Directions:
Scan the entries below, and for each line that includes the word "icon", make a copy.

Supplied records:
>>>>>

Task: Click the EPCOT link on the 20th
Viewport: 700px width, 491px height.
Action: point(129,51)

<<<<<
>>>>>

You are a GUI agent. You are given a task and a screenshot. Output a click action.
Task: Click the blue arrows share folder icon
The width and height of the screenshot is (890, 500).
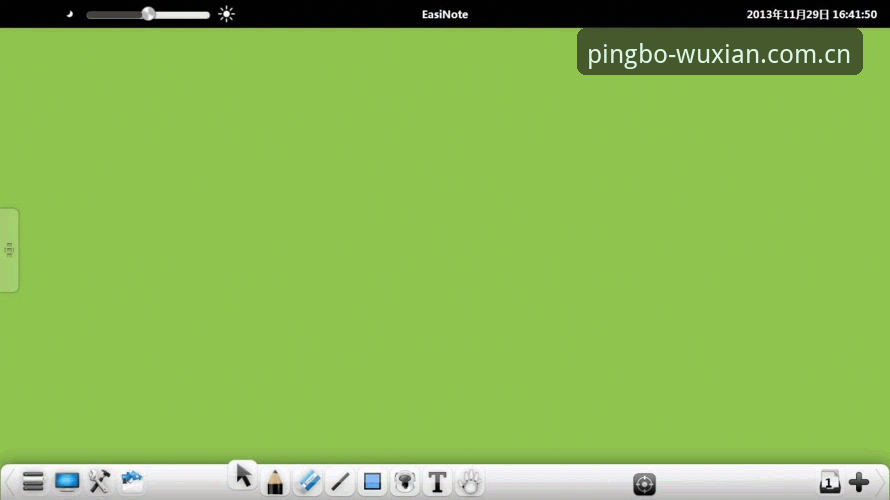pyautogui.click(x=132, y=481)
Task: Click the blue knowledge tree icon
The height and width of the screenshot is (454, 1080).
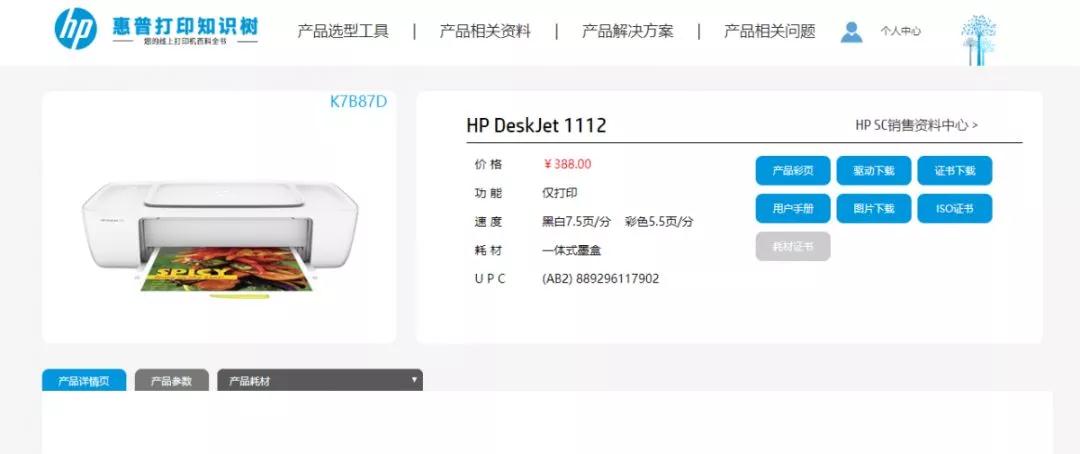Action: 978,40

<<<<<

Reply:
Task: Click the blue arrows share folder icon
Task: Click the blue knowledge tree icon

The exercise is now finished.